**GIVEN REQUEST**
Reproduce the following data verbatim, line by line, with no alterations or omissions.

**RECORD LIST**
BEGIN
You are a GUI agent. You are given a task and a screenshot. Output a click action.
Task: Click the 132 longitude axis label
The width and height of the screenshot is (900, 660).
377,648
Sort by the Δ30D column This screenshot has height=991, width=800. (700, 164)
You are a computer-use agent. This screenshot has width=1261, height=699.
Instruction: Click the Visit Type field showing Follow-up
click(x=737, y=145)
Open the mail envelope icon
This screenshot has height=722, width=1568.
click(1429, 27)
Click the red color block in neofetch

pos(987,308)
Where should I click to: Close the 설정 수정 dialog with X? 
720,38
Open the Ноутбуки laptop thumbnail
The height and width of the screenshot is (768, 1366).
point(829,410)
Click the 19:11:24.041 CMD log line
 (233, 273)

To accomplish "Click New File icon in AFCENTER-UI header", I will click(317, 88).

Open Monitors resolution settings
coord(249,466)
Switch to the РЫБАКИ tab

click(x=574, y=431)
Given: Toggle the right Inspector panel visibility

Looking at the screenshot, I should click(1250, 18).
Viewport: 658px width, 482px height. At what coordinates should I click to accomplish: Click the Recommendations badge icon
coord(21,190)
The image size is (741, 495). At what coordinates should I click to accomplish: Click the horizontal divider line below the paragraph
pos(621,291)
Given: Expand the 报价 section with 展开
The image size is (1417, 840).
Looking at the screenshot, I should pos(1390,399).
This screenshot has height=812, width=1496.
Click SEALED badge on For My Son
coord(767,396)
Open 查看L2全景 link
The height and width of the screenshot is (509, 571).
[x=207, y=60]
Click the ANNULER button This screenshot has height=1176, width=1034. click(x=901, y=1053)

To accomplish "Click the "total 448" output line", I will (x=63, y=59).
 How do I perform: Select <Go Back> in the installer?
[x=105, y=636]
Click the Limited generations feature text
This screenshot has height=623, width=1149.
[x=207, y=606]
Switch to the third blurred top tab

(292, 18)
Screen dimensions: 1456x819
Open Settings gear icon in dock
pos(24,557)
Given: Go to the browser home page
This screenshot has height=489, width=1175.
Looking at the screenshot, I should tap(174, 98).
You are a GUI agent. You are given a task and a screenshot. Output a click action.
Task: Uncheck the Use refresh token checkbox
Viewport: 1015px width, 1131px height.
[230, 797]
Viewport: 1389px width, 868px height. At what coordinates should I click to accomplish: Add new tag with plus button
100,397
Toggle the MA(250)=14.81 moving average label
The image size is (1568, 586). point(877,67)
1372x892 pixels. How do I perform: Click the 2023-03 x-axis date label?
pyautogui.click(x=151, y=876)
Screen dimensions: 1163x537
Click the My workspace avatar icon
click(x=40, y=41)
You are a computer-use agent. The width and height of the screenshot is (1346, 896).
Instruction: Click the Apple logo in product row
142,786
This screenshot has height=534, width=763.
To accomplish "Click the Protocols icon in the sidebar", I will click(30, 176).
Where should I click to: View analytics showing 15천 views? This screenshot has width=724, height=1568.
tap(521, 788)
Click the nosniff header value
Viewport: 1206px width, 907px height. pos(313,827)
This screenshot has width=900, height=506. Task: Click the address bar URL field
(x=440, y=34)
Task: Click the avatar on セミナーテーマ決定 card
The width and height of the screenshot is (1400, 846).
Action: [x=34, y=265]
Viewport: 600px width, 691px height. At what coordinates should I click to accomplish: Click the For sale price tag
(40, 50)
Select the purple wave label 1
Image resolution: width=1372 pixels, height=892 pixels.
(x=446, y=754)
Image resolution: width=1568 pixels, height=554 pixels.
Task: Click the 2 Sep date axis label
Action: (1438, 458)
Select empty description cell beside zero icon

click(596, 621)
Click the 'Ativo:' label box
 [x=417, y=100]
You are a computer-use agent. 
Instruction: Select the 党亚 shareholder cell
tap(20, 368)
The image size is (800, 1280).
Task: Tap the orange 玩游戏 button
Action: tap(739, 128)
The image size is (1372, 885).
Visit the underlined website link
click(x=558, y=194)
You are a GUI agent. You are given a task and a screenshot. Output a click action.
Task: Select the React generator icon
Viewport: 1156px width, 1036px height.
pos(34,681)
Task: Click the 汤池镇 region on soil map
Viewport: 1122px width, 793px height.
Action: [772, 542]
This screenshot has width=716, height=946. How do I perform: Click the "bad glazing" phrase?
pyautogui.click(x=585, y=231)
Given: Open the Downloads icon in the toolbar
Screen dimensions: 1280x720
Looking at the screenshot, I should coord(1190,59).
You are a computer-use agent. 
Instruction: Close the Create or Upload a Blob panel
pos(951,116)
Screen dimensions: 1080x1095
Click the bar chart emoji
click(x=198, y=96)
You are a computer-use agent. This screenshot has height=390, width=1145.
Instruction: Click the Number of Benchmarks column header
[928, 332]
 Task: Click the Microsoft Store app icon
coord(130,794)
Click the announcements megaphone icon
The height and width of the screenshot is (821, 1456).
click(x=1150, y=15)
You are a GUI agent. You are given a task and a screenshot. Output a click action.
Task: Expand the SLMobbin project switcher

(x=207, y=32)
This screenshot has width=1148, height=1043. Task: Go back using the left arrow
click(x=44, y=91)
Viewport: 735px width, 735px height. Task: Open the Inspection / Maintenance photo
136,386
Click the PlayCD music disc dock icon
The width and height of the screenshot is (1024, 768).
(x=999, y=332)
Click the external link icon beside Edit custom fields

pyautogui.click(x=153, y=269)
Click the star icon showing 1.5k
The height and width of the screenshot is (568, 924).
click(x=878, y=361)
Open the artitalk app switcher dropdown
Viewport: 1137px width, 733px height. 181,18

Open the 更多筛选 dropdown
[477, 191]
END
**EXERCISE SOLUTION**
You are a GUI agent. You are given a task and a screenshot. Output a click action.
Task: Click the 132 longitude axis label
The width and height of the screenshot is (900, 660).
377,648
Sort by the Δ30D column This screenshot has height=991, width=800. (700, 164)
You are a computer-use agent. This screenshot has width=1261, height=699.
Instruction: Click the Visit Type field showing Follow-up
click(x=737, y=145)
Open the mail envelope icon
This screenshot has height=722, width=1568.
click(1429, 27)
Click the red color block in neofetch

pos(987,308)
Where should I click to: Close the 설정 수정 dialog with X? 
720,38
Open the Ноутбуки laptop thumbnail
The height and width of the screenshot is (768, 1366).
point(829,410)
Click the 19:11:24.041 CMD log line
 (233, 273)

To accomplish "Click New File icon in AFCENTER-UI header", I will click(317, 88).

Open Monitors resolution settings
coord(249,466)
Switch to the РЫБАКИ tab

click(x=574, y=431)
Given: Toggle the right Inspector panel visibility

Looking at the screenshot, I should click(1250, 18).
Viewport: 658px width, 482px height. At what coordinates should I click to accomplish: Click the Recommendations badge icon
coord(21,190)
The image size is (741, 495). At what coordinates should I click to accomplish: Click the horizontal divider line below the paragraph
pos(621,291)
Given: Expand the 报价 section with 展开
The image size is (1417, 840).
Looking at the screenshot, I should pos(1390,399).
This screenshot has height=812, width=1496.
Click SEALED badge on For My Son
coord(767,396)
Open 查看L2全景 link
The height and width of the screenshot is (509, 571).
[x=207, y=60]
Click the ANNULER button This screenshot has height=1176, width=1034. click(x=901, y=1053)

To accomplish "Click the "total 448" output line", I will (x=63, y=59).
 How do I perform: Select <Go Back> in the installer?
[x=105, y=636]
Click the Limited generations feature text
This screenshot has height=623, width=1149.
[x=207, y=606]
Switch to the third blurred top tab

(292, 18)
Screen dimensions: 1456x819
Open Settings gear icon in dock
pos(24,557)
Given: Go to the browser home page
This screenshot has height=489, width=1175.
Looking at the screenshot, I should tap(174, 98).
You are a GUI agent. You are given a task and a screenshot. Output a click action.
Task: Uncheck the Use refresh token checkbox
Viewport: 1015px width, 1131px height.
[230, 797]
Viewport: 1389px width, 868px height. At what coordinates should I click to accomplish: Add new tag with plus button
100,397
Toggle the MA(250)=14.81 moving average label
The image size is (1568, 586). point(877,67)
1372x892 pixels. How do I perform: Click the 2023-03 x-axis date label?
pyautogui.click(x=151, y=876)
Screen dimensions: 1163x537
Click the My workspace avatar icon
click(x=40, y=41)
You are a computer-use agent. The width and height of the screenshot is (1346, 896).
Instruction: Click the Apple logo in product row
142,786
This screenshot has height=534, width=763.
To accomplish "Click the Protocols icon in the sidebar", I will click(30, 176).
Where should I click to: View analytics showing 15천 views? This screenshot has width=724, height=1568.
tap(521, 788)
Click the nosniff header value
Viewport: 1206px width, 907px height. pos(313,827)
This screenshot has width=900, height=506. Task: Click the address bar URL field
(x=440, y=34)
Task: Click the avatar on セミナーテーマ決定 card
The width and height of the screenshot is (1400, 846).
Action: [x=34, y=265]
Viewport: 600px width, 691px height. At what coordinates should I click to accomplish: Click the For sale price tag
(40, 50)
Select the purple wave label 1
Image resolution: width=1372 pixels, height=892 pixels.
(x=446, y=754)
Image resolution: width=1568 pixels, height=554 pixels.
Task: Click the 2 Sep date axis label
Action: (1438, 458)
Select empty description cell beside zero icon

click(596, 621)
Click the 'Ativo:' label box
 [x=417, y=100]
You are a computer-use agent. 
Instruction: Select the 党亚 shareholder cell
tap(20, 368)
The image size is (800, 1280).
Task: Tap the orange 玩游戏 button
Action: tap(739, 128)
The image size is (1372, 885).
Visit the underlined website link
click(x=558, y=194)
You are a GUI agent. You are given a task and a screenshot. Output a click action.
Task: Select the React generator icon
Viewport: 1156px width, 1036px height.
pos(34,681)
Task: Click the 汤池镇 region on soil map
Viewport: 1122px width, 793px height.
Action: [772, 542]
This screenshot has width=716, height=946. How do I perform: Click the "bad glazing" phrase?
pyautogui.click(x=585, y=231)
Given: Open the Downloads icon in the toolbar
Screen dimensions: 1280x720
Looking at the screenshot, I should coord(1190,59).
You are a computer-use agent. 
Instruction: Close the Create or Upload a Blob panel
pos(951,116)
Screen dimensions: 1080x1095
Click the bar chart emoji
click(x=198, y=96)
You are a computer-use agent. This screenshot has height=390, width=1145.
Instruction: Click the Number of Benchmarks column header
[928, 332]
 Task: Click the Microsoft Store app icon
coord(130,794)
Click the announcements megaphone icon
The height and width of the screenshot is (821, 1456).
click(x=1150, y=15)
You are a GUI agent. You are given a task and a screenshot. Output a click action.
Task: Expand the SLMobbin project switcher

(x=207, y=32)
This screenshot has width=1148, height=1043. Task: Go back using the left arrow
click(x=44, y=91)
Viewport: 735px width, 735px height. Task: Open the Inspection / Maintenance photo
136,386
Click the PlayCD music disc dock icon
The width and height of the screenshot is (1024, 768).
(x=999, y=332)
Click the external link icon beside Edit custom fields

pyautogui.click(x=153, y=269)
Click the star icon showing 1.5k
The height and width of the screenshot is (568, 924).
click(x=878, y=361)
Open the artitalk app switcher dropdown
Viewport: 1137px width, 733px height. 181,18

Open the 更多筛选 dropdown
[477, 191]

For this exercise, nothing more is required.